I enjoy walking most on the wooded trails. However, there are none close by, and I wouldn’t feel safe walking them alone, so I walk the neighborhood. Since it was once a pasture, the scenery, with its hills, a little pond, and twists and turns, is beautiful, and sometimes, quite adventurous.

One day last summer, I turned down a road I don’t often walk and was met with a German Shepherd. He was still a puppy. A big puppy, on the brink of becoming a full-grown, mean-looking beast, so I kept an eye on him as I continued walking.

I never run from a dog. Ever! I stand and face the bully; my walking sticks ready for battle. But, I didn’t feel threatened, he just barked and followed me from across the road. Then he came over and sniffed my hand. Okay. Sniffing is good. He’s not growling and showing his big, sharp teeth. He’s just an overgrown puppy and wants to play.

Overgrown was an understatement. This grizzly bear puppy suddenly jumped on my back, nearly knocking me off my feet, and planted his two big paws on my shoulders!

Oh boy. Now I’m in trouble!

Without a second thought, I swung my walking sticks behind me, poking him in the ribs to get off. Nope! Didn’t work. Now what? This Romeo only has one thing on his mind! Desperate to keep my wobbly knees from buckling, my calm turned into cold-blooded screams!

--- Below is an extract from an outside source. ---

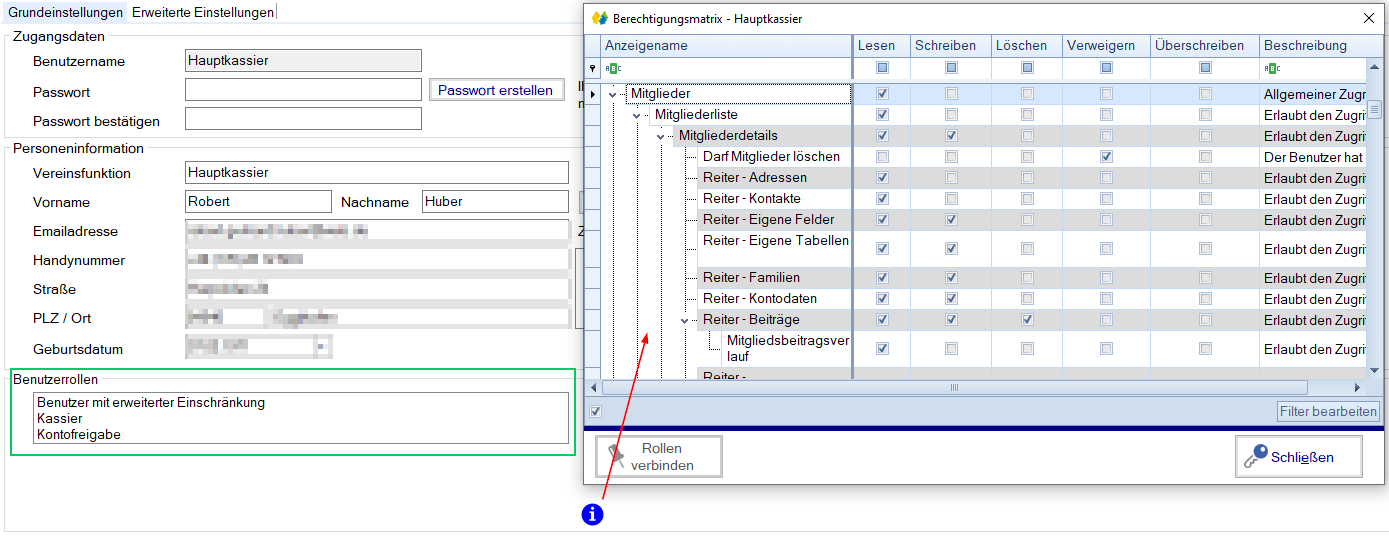
Task: Open the Grundeinstellungen tab
Action: tap(66, 12)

At last, two guys ran to my rescue, neither of which owned the dog, but knew who did, and they weren’t home. But their four-legged beast is out, running the streets and parked himself on my back!

Finally, after much tugging and pulling and me trying not to fall and break my neck, he decided it wasn’t worth the effort, got down and ran back into his yard.

That was the last time I saw that dog. The last time I walked down that street!

A New Beginning

I just finished a brisk twenty-minute walk. Yay! I mention this because I stopped walking when it got so hot last summer, promising myself to start back in the fall. But, everything happened but that.

You know how it goes: I’m too busy, too tired; too not into it. I’ll do it tomorrow. A thousand tomorrows later, my walking shoes sit and cry in the closet.

Thinking about getting fit and making excuses for why I can’t only cause a guilt complex. And already there’s no more room in my brain for that! So, I pledge, not to the New Year, but to myself to get out the door and walk.

If it’s not snowing. Or raining. Or too windy. Or someone mentions shopping!